# The New Canon Cinema EOS - Cinema lenses



## camz (Nov 7, 2011)

Then again Canon hits its competition with yet another surprise upper cut. Here's the new Cinema EOS line of lenses catered for our EF mount.

Canon U.S.A. : Professional Imaging Products : EF Cinema Lenses (EF Mount)


----------



## D-B-J (Nov 7, 2011)

Well that seems interesting.  I wonder how they will perform.


----------



## Derrel (Nov 7, 2011)

They sure are pretty lenses. Let's all test Canon's bandwidth and tonight at 5PM west coast, 8 PM Eastern time, let's ALL download their 15 megabyte PDF file on the new cinema lenses!

http://downloads.canon.com/cinemaeos/cinemaeos.pdf

We talked about these briefly back on the 4th of this month, I think it was, so camz, I will let one of those people who like to ream others for posting a news item for the "second time!!!" tear you a new one!! Me?
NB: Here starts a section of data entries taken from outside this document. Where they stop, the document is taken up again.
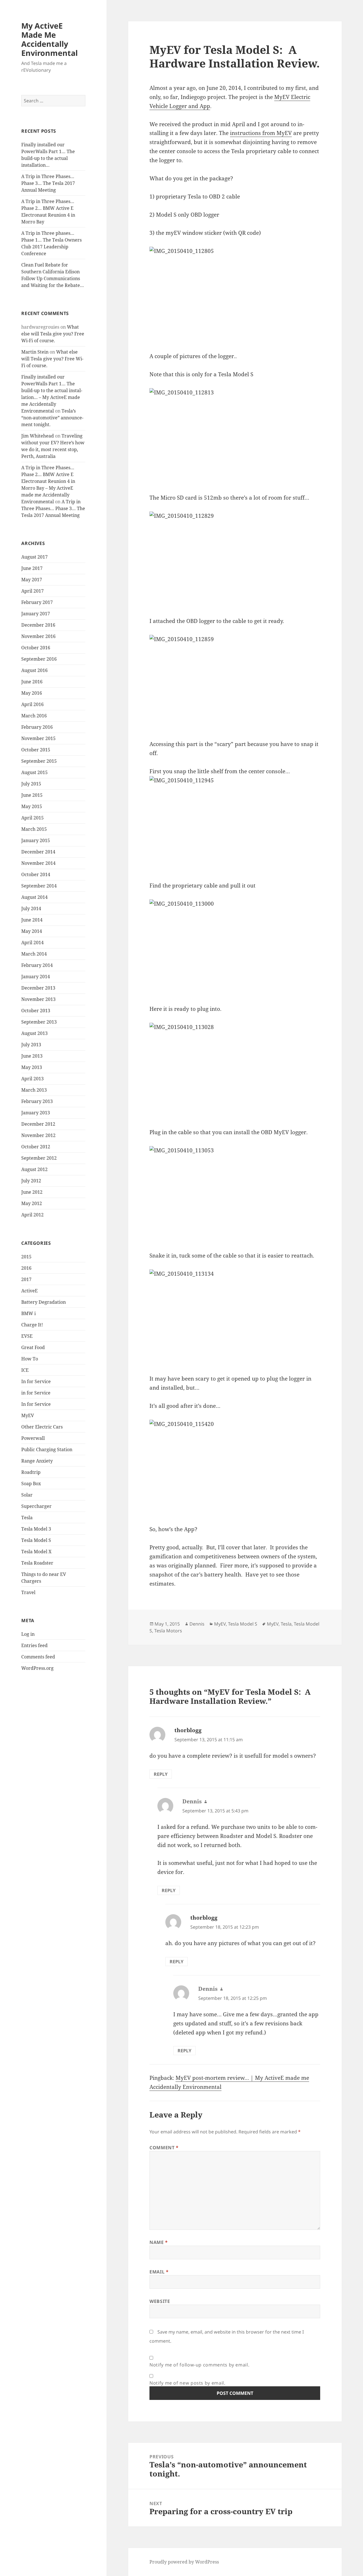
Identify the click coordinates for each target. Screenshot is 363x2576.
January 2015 (35, 840)
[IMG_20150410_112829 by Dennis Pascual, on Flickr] (234, 560)
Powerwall (33, 1438)
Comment (164, 2147)
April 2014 (32, 942)
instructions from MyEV (261, 133)
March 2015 (34, 829)
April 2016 (32, 704)
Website (159, 2301)
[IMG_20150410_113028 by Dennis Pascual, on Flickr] (234, 1071)
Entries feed (34, 1645)
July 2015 (31, 784)
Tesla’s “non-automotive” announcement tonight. (52, 418)
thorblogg (188, 1730)
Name (158, 2242)
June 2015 (32, 795)
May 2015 (31, 806)
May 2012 (31, 1203)
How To (29, 1359)
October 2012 (35, 1147)
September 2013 (39, 1022)
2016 (26, 1268)
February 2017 (37, 602)
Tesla (27, 1517)
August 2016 (34, 670)
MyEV (27, 1415)
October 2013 (35, 1010)
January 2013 (35, 1113)
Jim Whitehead (37, 436)
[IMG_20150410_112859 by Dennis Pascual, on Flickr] (234, 683)
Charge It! (32, 1325)
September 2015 (39, 761)
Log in (28, 1634)
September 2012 (39, 1158)
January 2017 (35, 613)
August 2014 (34, 897)
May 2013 (31, 1067)
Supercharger (36, 1506)
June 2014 (32, 920)
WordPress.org (37, 1668)
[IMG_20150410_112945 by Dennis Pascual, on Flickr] (234, 824)
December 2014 (38, 852)
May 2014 (31, 931)
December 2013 (38, 988)
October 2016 (35, 647)
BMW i (28, 1313)
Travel (28, 1592)
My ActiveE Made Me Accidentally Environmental (49, 39)
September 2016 (39, 659)
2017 (26, 1279)
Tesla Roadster (37, 1563)
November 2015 (38, 738)
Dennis (196, 1624)
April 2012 (32, 1215)
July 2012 (31, 1181)
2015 (26, 1257)
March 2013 (34, 1090)
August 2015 (34, 772)
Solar (27, 1495)
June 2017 (32, 568)
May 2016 (31, 693)
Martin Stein (34, 352)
All I have to say is, "purdy lenses!" Oh, and these will not cover 24x36 image areas, only reduced-size APS-C (or smaller) still sensors, and whatever video size that is--Super35 I think???


----------



## camz (Nov 7, 2011)

Yup awesome lenses there Derrel...they just had to emphasize a bigger wider red ring on close to the rear mount(dollar factor). Didn't see the initial post about this on the 4th or whenever that was...I was actually logged on here.

Oh and the ones who want to tear me a new one for DP, ok let's see what you got! :x


----------



## D-B-J (Nov 7, 2011)

camz said:


> tear me a new one for DP, ok let's see what you got! :x




So many bad jokes could be made...


----------